Baby ‘could have died’ due to hospital drug error

Baby 'could have died' due to hospital drug error
A three-month old baby was mistakenly prescribed a dose of painkillers ten-times higher than the recommended level following an operation at Astrid Lindgren Children’s Hospital near Stockholm.

Had the infant’s parents not discovered the mistake, the child could have received serious and life-threatening injuries to its liver.

The hospital has now reported the matter to the National Board of Health and Welfare (Socialstyrelsen), the Dagens Nyheter (DN) newspaper reports.

The child had undergone an operation on its ear and thereafter been prescribed medicine to ease that pain in the form of liquid paracetamol (also known as acetaminophen).

Instead of being given 60 milligrammes of the drug, the infant’s IV drip was outfitted with a bottle containing 60 millilitres, a level ten-times higher than normal.

“The parents thought that the bottle looked too large for such a small child. It was lucky,” said Peter Redell, head of the hospital’s paediatric anesthesiology and intensive care ward, to DN.

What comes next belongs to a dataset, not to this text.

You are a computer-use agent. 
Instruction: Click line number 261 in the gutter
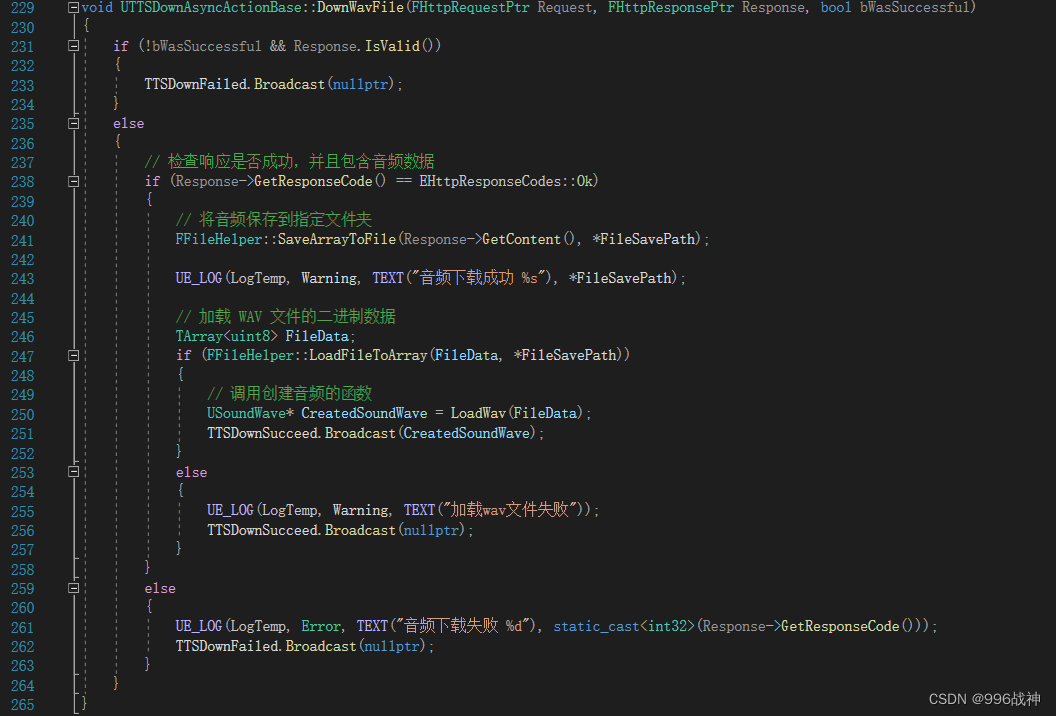pyautogui.click(x=22, y=626)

Similar mistakes have happened previously at the clinic and Redell said he was present for one such incident.

In September, a three-month old girl died at the hospital. A subsequent autopsy revealed that she had been given an extremely high dose of the anaesthetic Pentothal.

The girl’s doctor was detained on suspicion of manslaughter but was released after three days.

The health board conducted its own investigation of the incident and concluded that the neither the doctor nor the hospital had done anything wrong. However, prosecutor Peter Claeson has yet to decide whether or not he will file charges over the baby’s death.